[Instructions to follow]:
The expected result is the segment of the entries that begins with the line containing "Click 更新内容并关闭当前弹窗 button" and ends with the last line, copied verbatim.
Segment Start: Supplied data
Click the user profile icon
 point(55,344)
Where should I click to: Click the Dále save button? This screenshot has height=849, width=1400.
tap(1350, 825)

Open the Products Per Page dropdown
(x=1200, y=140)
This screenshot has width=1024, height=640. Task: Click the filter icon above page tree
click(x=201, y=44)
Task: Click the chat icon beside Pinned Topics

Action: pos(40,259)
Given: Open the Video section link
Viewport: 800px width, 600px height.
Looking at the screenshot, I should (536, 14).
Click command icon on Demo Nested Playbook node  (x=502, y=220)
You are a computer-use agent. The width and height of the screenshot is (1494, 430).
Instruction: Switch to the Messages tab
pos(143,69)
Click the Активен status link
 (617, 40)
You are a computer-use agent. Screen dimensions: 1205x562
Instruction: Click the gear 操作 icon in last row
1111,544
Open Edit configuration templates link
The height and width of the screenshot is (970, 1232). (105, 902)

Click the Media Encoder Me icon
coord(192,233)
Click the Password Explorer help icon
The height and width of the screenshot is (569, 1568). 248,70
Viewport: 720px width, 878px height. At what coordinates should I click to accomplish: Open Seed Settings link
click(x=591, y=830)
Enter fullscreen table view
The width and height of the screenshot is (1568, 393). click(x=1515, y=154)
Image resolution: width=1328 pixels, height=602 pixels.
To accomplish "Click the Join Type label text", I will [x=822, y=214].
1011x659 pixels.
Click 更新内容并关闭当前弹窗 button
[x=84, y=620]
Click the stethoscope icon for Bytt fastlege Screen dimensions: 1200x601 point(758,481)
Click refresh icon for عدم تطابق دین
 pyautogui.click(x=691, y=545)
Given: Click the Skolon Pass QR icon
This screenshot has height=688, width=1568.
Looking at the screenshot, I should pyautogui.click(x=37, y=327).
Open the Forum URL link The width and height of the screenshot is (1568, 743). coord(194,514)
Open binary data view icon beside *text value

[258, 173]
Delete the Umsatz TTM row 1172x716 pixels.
Segment End: Supplied data
[Answer section]:
Click 更新内容并关闭当前弹窗 button
[x=84, y=620]
Click the stethoscope icon for Bytt fastlege Screen dimensions: 1200x601 point(758,481)
Click refresh icon for عدم تطابق دین
 pyautogui.click(x=691, y=545)
Given: Click the Skolon Pass QR icon
This screenshot has height=688, width=1568.
Looking at the screenshot, I should pyautogui.click(x=37, y=327).
Open the Forum URL link The width and height of the screenshot is (1568, 743). coord(194,514)
Open binary data view icon beside *text value

[258, 173]
Delete the Umsatz TTM row 1172x716 pixels.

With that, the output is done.